• Excerpt:
Start

Here Patsy plunged into the talk and reminded Don Luis of the Age of Phidias, the painters of the Dutch and Venetian Republics. The great periods of art had little to do with the form of government under which they flourished. Art was a rare and wonderful flowering of the human intelligence, the fairest flower on the tree of life. It depended on the development of the race, not the will of the ruler.

“That may be,” said the Argentino, “but if we are ever again to have a great art, the artist must be protected, his trade must be taken as seriously as the baker’s or the plumber’s. If art is the fine flower of civilization, it must in its very nature be the costliest of products—so to most people it seems a luxury.”

“Is religion a luxury, is poetry a luxury? Is anything that lifts the ideals, or stimulates the imagination a luxury?” cried Don Luis, passionately.

The old arguments were brought forward and threshed out, the discussion became heated; meanwhile Villegas worked on steadily. On the flat bare canvas a dim foreshadowing of what would be Angoscia’s perfect face grew and grew under his hands. While the others talked about art he was at work upon his latest masterpiece, the portrait of Angoscia.[5]

This was our last visit to the dear studio in the Pasaje del Alhambra, where for six months J. had worked, where we had all been so happy together. Our stay in Madrid was drawing to a close; we counted the hours now as misers count gold.

“The picture the Czar bought is of the same subject as this,” said J., pointing to The Death of the Matador.

The wounded matador lies on a litter in the chapel of the bull-ring. An old priest stands at his head, reading the prayers for the dying. A group of gorgeously dressed bull-fighters stand about him, their eyes fixed on their comrade’s pale face. At the back of the picture an opening in the wall gives a glimpse of the crowded arena, where the spectators are watching the great game of death, unconscious that a few feet away one of the heroes of the corrida is dying, gored to death by the last bull.

End

• What to work on:
• A. In the excerpt about the Madrid studio, how long had J. worked in the studio in the Pasaje del Alhambra?
• B. Continue the passage about the Madrid studio, beginning right after its final sentence.

• Supplied material:
Start

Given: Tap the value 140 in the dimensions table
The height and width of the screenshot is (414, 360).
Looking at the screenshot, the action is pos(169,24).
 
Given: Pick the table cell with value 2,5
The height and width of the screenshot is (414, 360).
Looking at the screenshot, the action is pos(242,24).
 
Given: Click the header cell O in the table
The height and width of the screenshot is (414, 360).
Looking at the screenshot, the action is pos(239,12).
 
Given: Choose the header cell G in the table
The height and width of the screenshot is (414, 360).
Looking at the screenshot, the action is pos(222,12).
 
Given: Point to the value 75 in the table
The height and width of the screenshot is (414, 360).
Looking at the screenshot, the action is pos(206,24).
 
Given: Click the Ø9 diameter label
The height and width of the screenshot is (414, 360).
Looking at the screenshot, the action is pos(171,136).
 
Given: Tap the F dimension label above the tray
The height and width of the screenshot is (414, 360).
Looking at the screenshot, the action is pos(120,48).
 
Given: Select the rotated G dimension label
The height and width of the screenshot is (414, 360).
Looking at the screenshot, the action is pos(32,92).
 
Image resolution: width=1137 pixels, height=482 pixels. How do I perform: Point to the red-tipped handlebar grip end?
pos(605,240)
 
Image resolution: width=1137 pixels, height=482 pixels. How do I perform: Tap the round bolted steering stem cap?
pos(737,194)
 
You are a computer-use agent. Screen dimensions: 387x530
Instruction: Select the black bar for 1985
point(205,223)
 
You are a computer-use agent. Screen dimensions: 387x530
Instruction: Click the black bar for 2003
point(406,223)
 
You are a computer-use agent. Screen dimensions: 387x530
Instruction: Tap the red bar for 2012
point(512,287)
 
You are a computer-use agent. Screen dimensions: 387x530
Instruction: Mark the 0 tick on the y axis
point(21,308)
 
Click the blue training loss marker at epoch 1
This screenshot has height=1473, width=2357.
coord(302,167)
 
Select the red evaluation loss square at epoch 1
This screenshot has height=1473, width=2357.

End

• Answers for this exercise:
• A. Six months.

• B.
While I was looking for the last time at the picture, Don Jaime came into the studio with a stranger, an immense man, deep in the chest, broad in the shoulders, small in the hips. His head was scarred, so were both his hands. He wore his hair brushed down on his forehead. At the first glance he looked like a priest, at the second like a prize fighter.

“Jaime has kept his word,” whispered J., “that is—the most famous matador in the world.”

“That is something I have seen more than once,” said the matador, looking at the picture. “In my time there was a mass before every corrida, when the priests carried the oils of the extreme unction in procession. I stopped that; it took the heart out of a man.”

The matador came nearer the picture, studied it carefully, taking now the attitude of one figure, now of another. “Muy bien!” he said, nodding his great head in approval.

“You cannot know,” said the Argentino to me, “how good that picture is. No one who is not familiar with the ways of torreros can know. See the one who crosses himself, and bends his knee—it is exactly their manner. See the civil guard in the corner explaining to the other how the accident happened—look at his hand, it tells the story.”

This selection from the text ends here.